**WHAT IS EXPECTED**. Nothing is needed except the lines below that run from the one with "The width and height of the screenshot is (792, 569)." through the one with "Image resolution: width=695", repeated exactly.
+++
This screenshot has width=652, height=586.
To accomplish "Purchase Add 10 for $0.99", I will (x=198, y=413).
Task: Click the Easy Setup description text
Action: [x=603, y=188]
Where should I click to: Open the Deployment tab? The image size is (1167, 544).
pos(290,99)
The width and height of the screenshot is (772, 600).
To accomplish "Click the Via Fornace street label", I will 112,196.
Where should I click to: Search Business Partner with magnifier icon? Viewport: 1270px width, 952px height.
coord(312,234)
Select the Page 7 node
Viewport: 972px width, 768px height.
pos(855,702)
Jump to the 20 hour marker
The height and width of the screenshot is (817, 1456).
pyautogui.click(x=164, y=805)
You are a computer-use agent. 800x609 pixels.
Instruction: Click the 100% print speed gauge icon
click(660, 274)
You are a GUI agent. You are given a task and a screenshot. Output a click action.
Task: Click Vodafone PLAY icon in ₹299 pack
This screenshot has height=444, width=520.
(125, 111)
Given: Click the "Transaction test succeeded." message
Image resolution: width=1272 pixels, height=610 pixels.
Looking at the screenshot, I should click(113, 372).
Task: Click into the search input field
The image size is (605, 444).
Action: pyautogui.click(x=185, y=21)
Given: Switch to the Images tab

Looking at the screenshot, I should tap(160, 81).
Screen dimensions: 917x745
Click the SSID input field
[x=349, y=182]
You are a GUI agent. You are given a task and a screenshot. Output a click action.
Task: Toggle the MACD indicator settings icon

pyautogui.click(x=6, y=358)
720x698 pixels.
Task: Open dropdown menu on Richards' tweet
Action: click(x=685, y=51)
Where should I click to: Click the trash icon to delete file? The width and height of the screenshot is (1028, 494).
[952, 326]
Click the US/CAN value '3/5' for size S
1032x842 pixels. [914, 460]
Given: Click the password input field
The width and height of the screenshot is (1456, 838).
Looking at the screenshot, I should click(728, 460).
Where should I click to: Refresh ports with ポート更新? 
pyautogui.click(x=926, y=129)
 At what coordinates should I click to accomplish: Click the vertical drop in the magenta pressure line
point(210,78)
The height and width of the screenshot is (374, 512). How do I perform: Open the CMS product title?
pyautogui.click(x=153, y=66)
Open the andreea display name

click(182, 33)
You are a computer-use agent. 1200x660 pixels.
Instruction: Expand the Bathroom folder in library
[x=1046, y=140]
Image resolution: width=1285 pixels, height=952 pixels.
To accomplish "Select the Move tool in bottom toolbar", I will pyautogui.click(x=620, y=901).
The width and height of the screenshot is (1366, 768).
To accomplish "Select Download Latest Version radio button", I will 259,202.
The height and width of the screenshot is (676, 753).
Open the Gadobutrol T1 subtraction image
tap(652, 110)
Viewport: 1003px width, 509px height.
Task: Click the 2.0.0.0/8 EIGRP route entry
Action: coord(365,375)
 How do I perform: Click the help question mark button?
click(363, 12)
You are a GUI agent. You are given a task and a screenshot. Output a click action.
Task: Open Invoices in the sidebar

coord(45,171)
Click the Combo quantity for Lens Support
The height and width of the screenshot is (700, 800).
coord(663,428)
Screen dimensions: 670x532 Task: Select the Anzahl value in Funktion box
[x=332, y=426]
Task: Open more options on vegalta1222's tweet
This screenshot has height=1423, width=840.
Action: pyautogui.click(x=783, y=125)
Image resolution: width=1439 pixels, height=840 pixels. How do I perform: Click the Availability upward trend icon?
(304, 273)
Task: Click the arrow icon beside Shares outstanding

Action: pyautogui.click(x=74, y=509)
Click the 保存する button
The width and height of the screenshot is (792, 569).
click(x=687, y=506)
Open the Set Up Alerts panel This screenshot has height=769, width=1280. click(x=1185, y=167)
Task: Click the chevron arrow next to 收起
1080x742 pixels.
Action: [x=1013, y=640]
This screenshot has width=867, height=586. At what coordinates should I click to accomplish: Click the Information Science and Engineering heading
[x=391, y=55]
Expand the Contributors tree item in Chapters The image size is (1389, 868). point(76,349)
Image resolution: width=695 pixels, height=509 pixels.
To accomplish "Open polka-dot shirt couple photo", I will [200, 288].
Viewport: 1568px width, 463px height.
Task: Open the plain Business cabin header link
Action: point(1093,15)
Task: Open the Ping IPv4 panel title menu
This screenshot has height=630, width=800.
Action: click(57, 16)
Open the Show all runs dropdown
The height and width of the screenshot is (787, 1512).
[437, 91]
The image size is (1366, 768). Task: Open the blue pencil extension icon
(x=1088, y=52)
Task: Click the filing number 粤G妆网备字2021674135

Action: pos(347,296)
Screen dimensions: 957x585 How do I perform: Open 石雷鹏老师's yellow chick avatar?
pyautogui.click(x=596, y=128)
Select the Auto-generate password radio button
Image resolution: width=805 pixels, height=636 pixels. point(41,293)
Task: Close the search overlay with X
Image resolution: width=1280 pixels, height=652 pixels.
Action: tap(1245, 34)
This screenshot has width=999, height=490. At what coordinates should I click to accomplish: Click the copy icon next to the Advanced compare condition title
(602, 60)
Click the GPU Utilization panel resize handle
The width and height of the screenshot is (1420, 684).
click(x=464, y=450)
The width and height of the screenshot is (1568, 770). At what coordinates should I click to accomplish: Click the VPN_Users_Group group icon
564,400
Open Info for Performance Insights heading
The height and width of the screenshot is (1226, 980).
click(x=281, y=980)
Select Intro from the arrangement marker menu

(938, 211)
+++
**SOLUTION TO THE EXERCISE**.
The width and height of the screenshot is (792, 569).
click(x=687, y=506)
Open the Set Up Alerts panel This screenshot has height=769, width=1280. click(x=1185, y=167)
Task: Click the chevron arrow next to 收起
1080x742 pixels.
Action: [x=1013, y=640]
This screenshot has width=867, height=586. At what coordinates should I click to accomplish: Click the Information Science and Engineering heading
[x=391, y=55]
Expand the Contributors tree item in Chapters The image size is (1389, 868). point(76,349)
Image resolution: width=695 pixels, height=509 pixels.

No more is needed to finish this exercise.